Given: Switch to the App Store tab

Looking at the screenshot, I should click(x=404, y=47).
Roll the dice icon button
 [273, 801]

= = = =

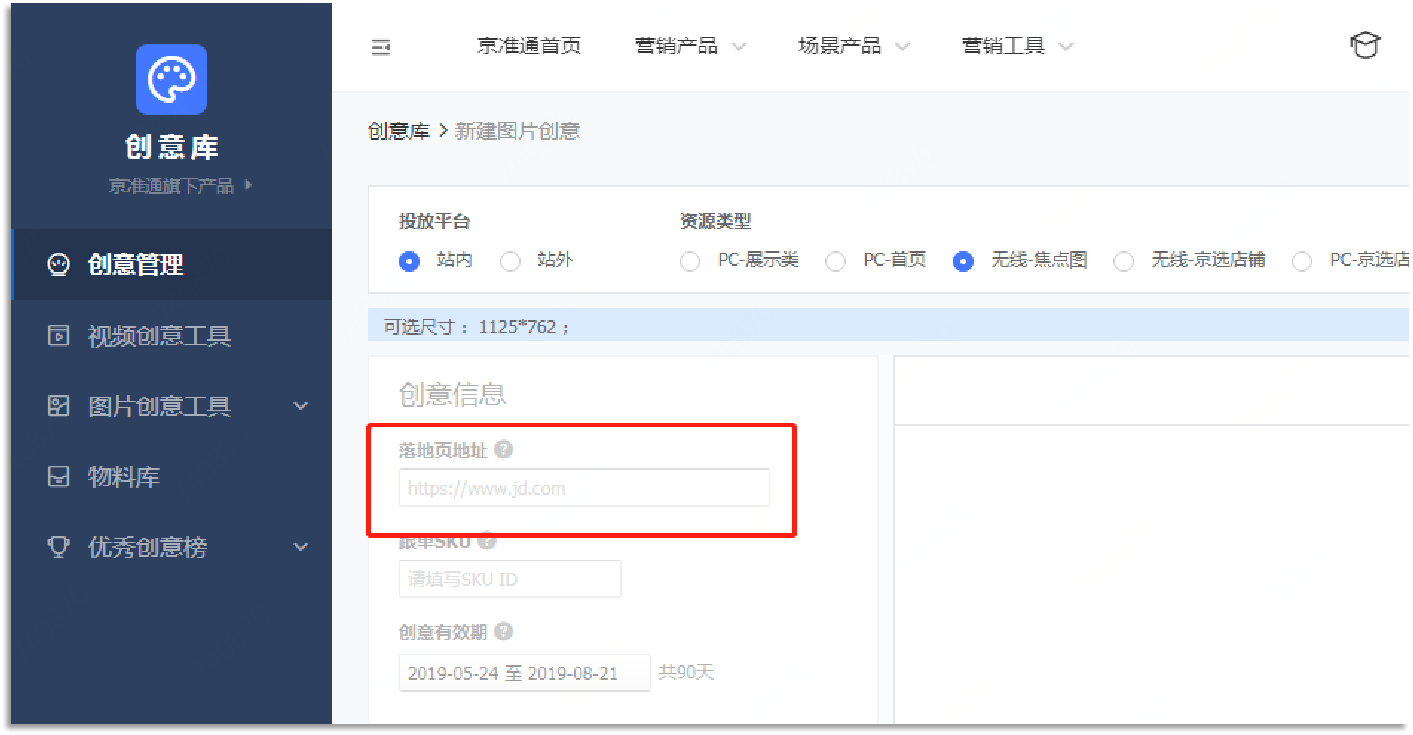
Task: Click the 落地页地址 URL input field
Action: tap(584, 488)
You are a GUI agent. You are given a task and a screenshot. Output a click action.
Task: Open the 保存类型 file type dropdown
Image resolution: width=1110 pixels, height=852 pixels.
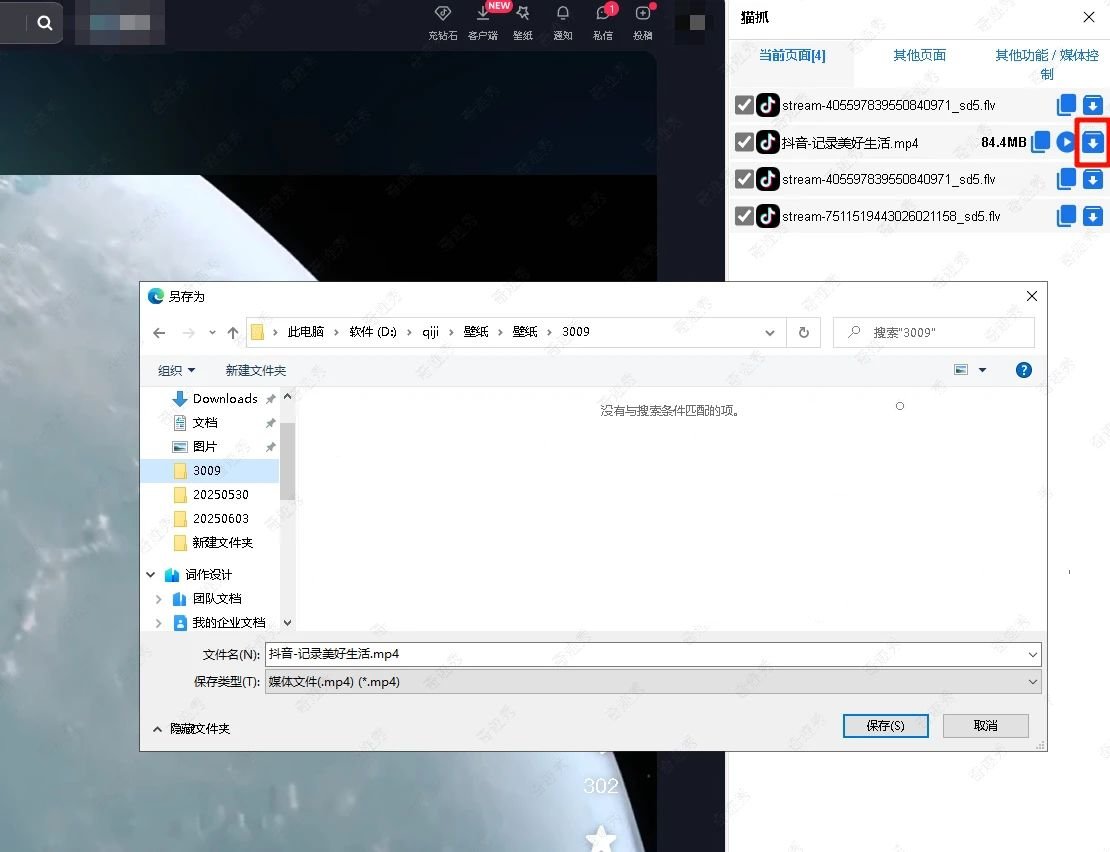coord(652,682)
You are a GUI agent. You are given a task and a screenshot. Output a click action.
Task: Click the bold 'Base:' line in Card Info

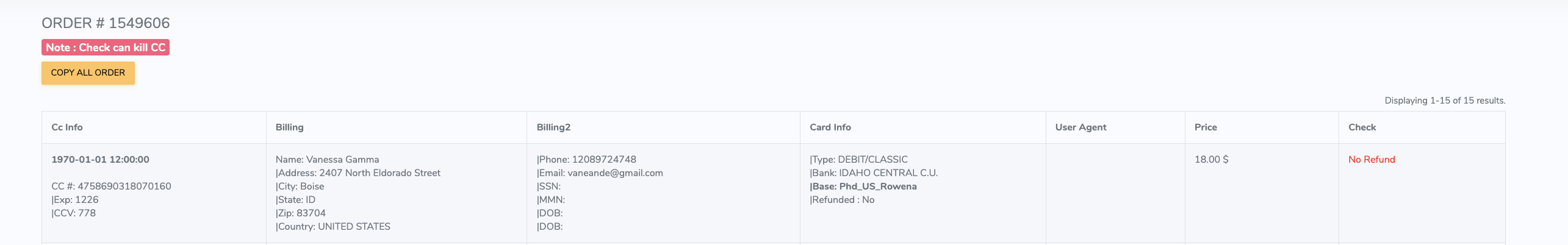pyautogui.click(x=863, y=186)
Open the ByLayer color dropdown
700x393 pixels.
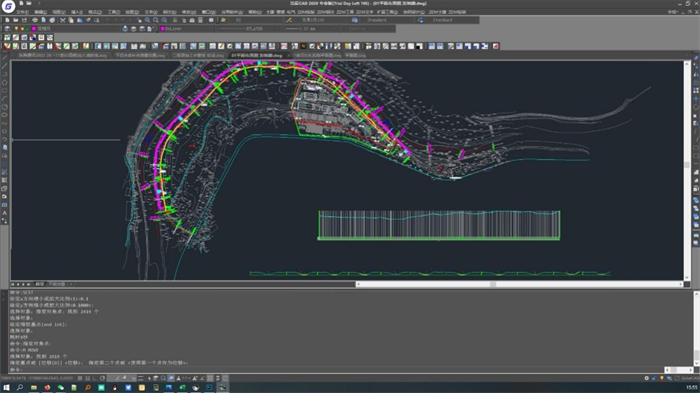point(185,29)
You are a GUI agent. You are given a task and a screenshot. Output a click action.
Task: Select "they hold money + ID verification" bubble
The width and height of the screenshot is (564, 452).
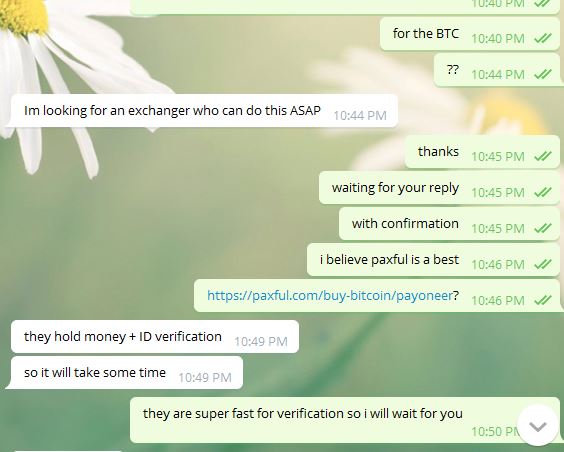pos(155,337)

= = = =

■ **ACTIVITY**
State only how many lines in the material include "dropdown".

■ **SOLUTION FOR THIS TASK**
2